Selective interferon responses of intestinal epithelial cells minimize TNFα cytotoxicity

Interferon (IFN) family cytokines stimulate genes (ISGs) that are integral to antiviral host defense. Type I IFNs act systemically whereas type III IFNs act preferentially at epithelial barriers. Among barrier cells, intestinal epithelial cells (IECs) are particularly dependent on type III IFN for control and clearance of virus infection, but the physiological basis of this selective IFN response is not well understood. Here, we confirm that type III IFN treatment elicits robust and uniform ISG expression in neonatal mouse IECs and inhibits replication of IEC-tropic rotavirus. In contrast, type I IFN elicits a marginal ISG response in neonatal mouse IECs and does not inhibit rotavirus replication. In vitro treatment of IEC organoids with type III IFN results in ISG expression that mirrors the in vivo type III IFN response. However, the response of IEC organoids to type I IFN is strikingly increased relative to type III IFN in magnitude and scope.

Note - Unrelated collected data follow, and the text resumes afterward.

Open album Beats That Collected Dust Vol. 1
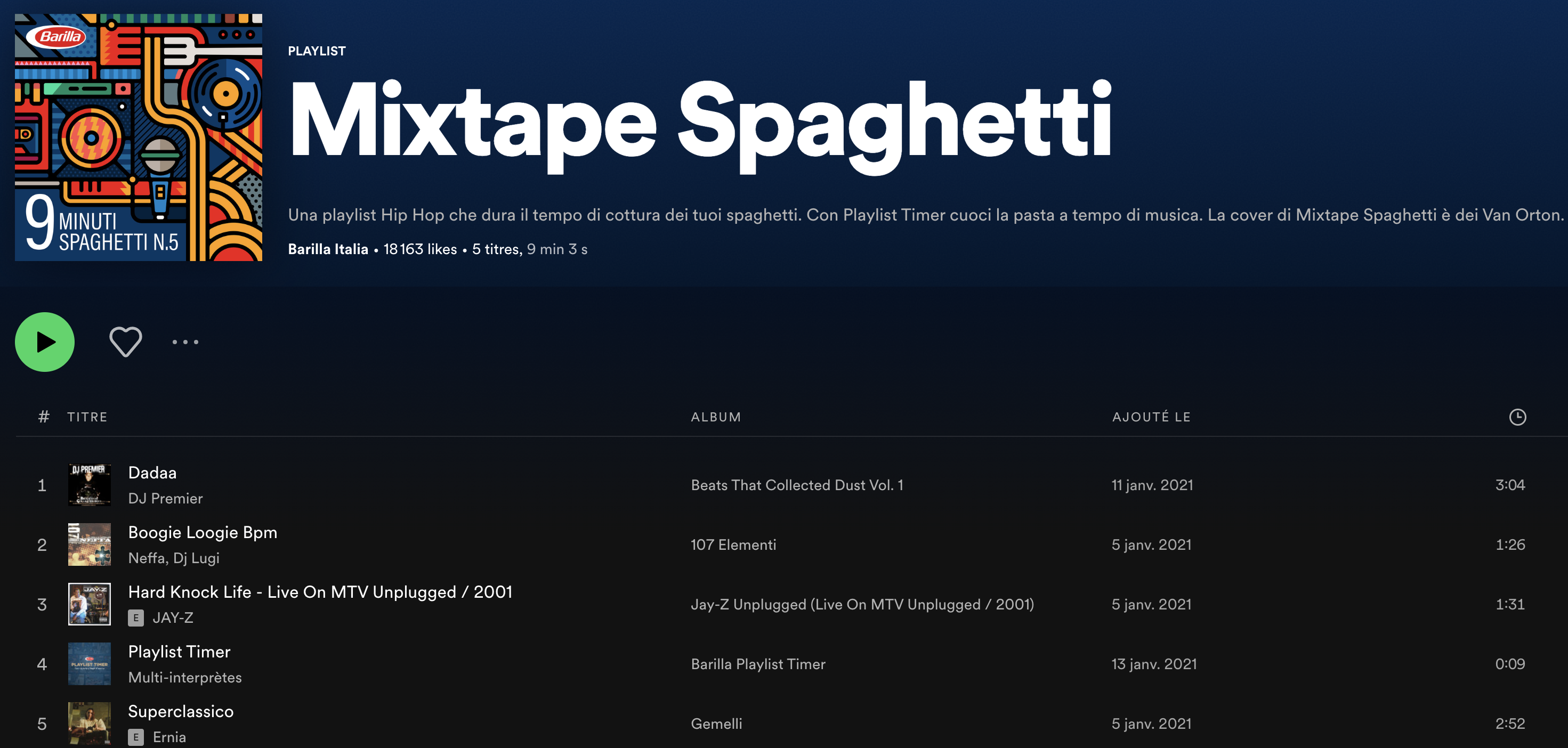Viewport: 1568px width, 748px height. coord(796,485)
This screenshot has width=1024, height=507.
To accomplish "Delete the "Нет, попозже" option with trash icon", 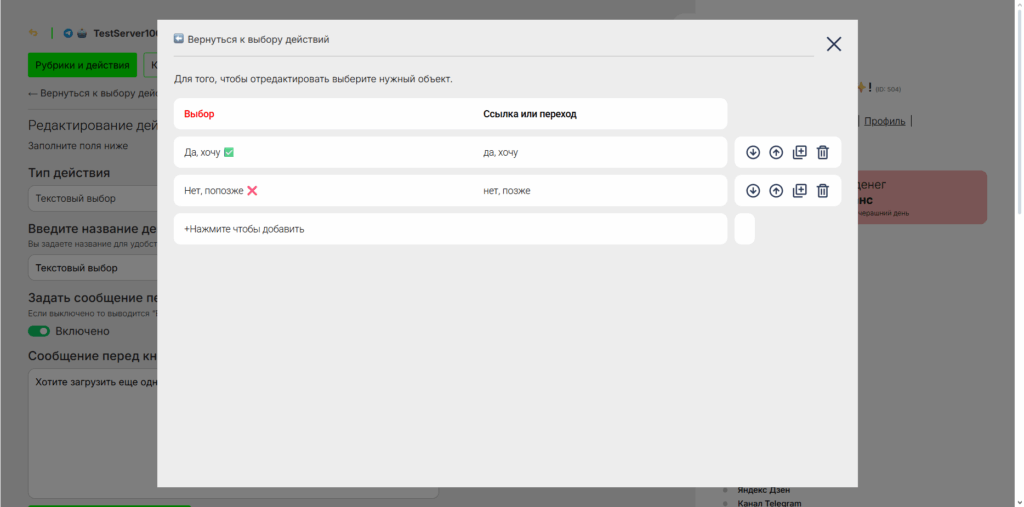I will point(822,191).

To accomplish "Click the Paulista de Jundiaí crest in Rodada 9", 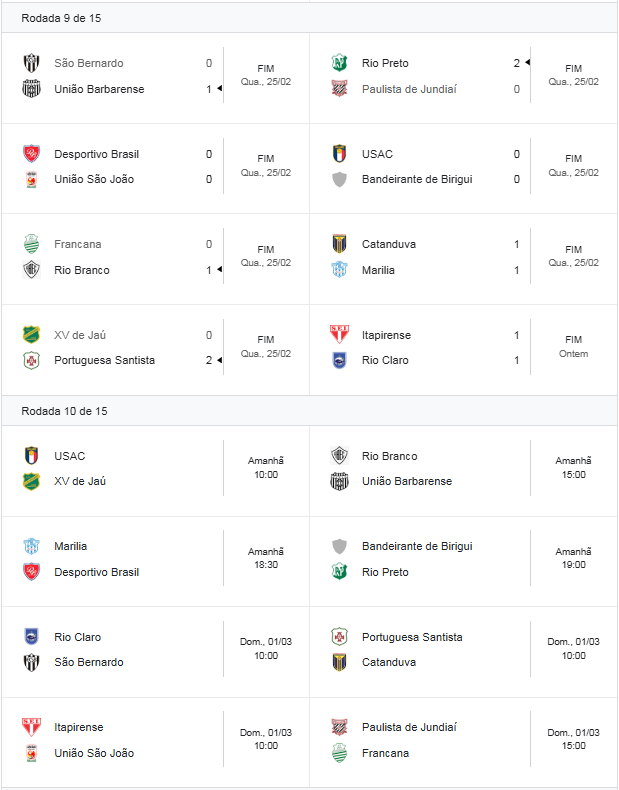I will pos(339,89).
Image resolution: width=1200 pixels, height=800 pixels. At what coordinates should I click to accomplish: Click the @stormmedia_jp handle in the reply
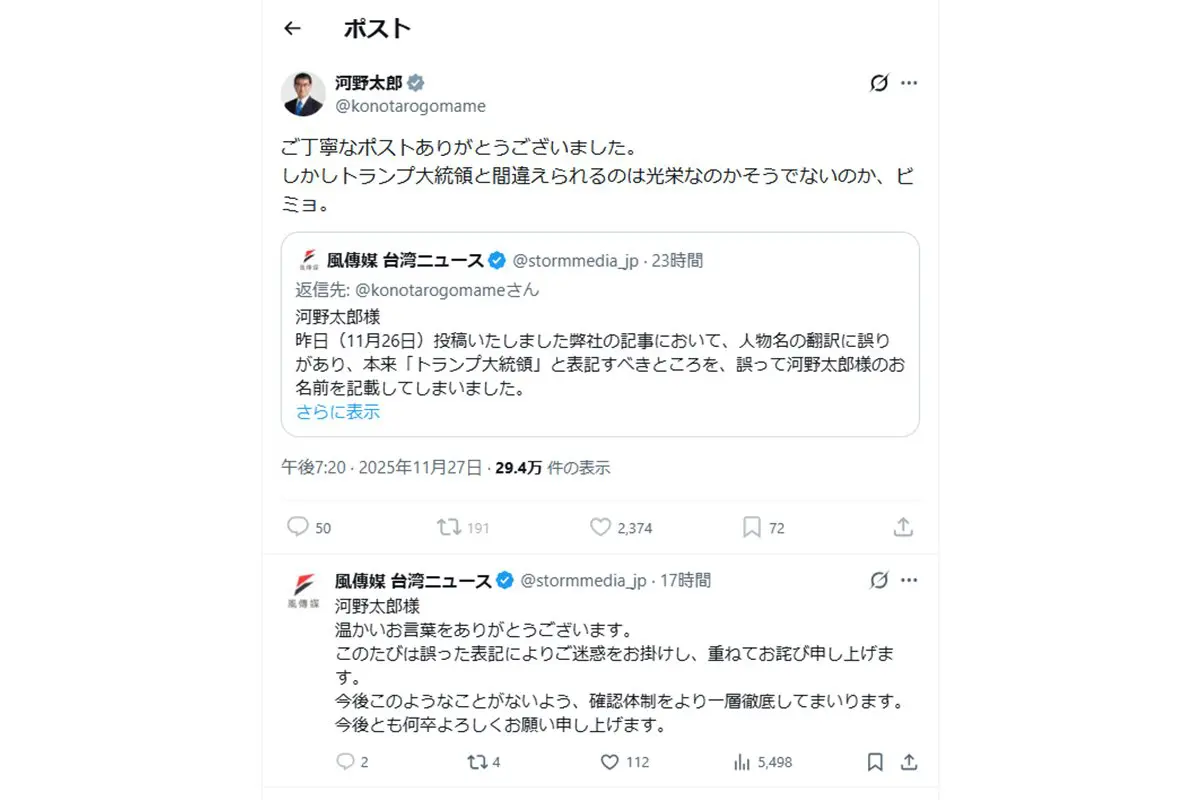tap(583, 581)
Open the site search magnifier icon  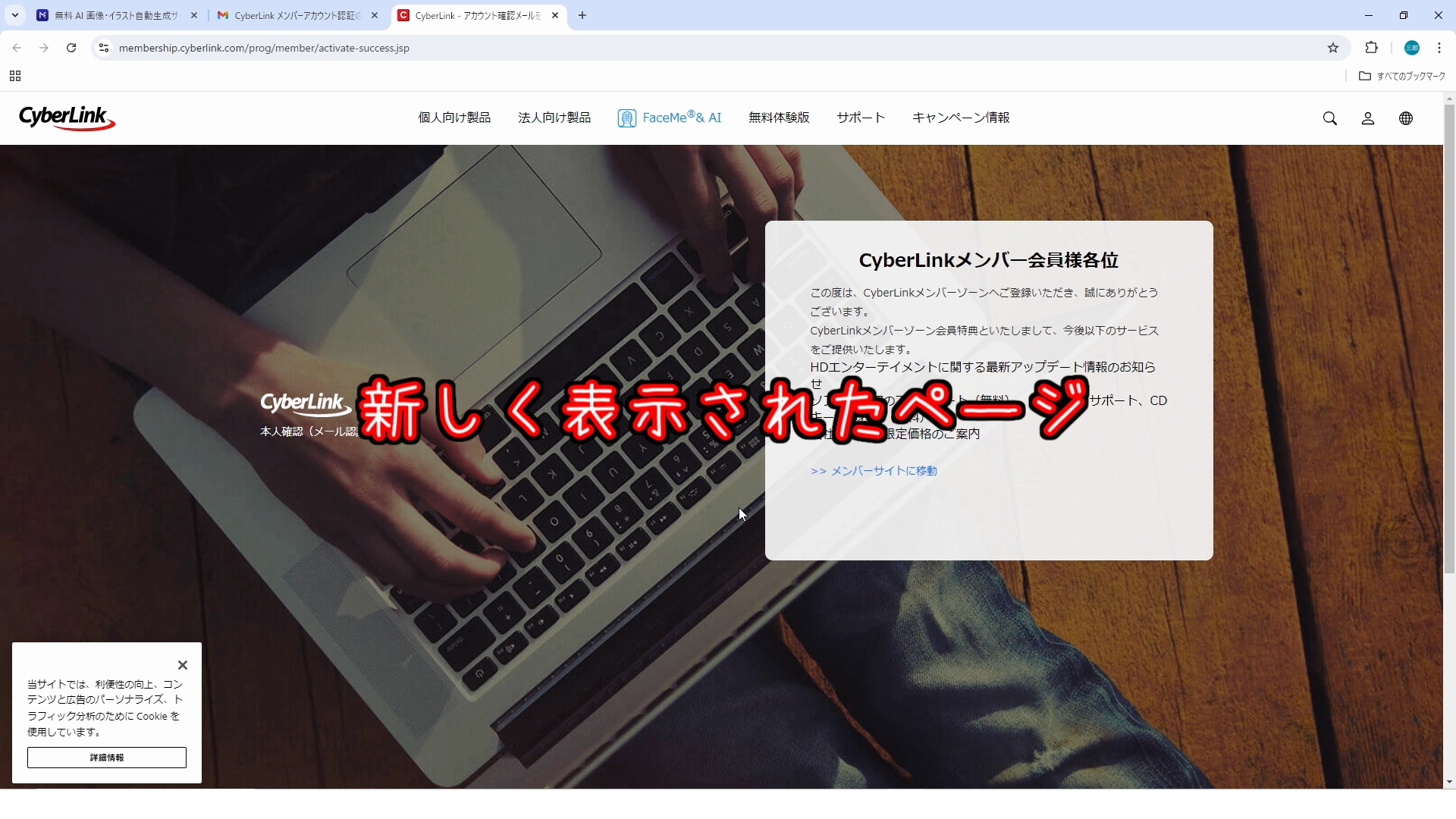point(1329,118)
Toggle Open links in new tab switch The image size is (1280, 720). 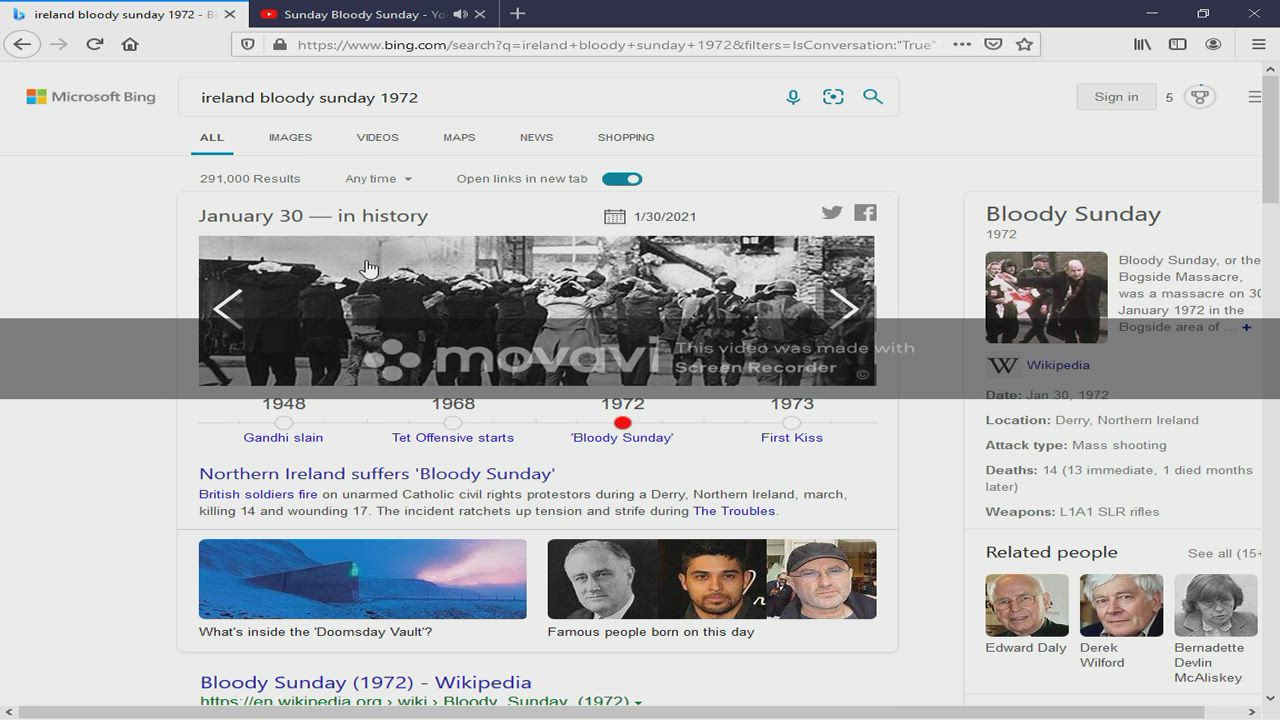(x=622, y=179)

The expanded type I IFN-specific response includes pro-apoptotic genes and potentiates toxicity triggered by tumor necrosis factor alpha (TNFα). The ISGs stimulated in common by types I and III IFN have strong interferon-stimulated response element (ISRE) promoter motifs, whereas the expanded set of type I IFN-specific ISGs, including pro-apoptotic genes, have weak ISRE motifs. Thus, preferential responsiveness of IECs to type III IFN in vivo enables selective ISG expression during infection that confers antiviral protection but minimizes disruption of intestinal homeostasis.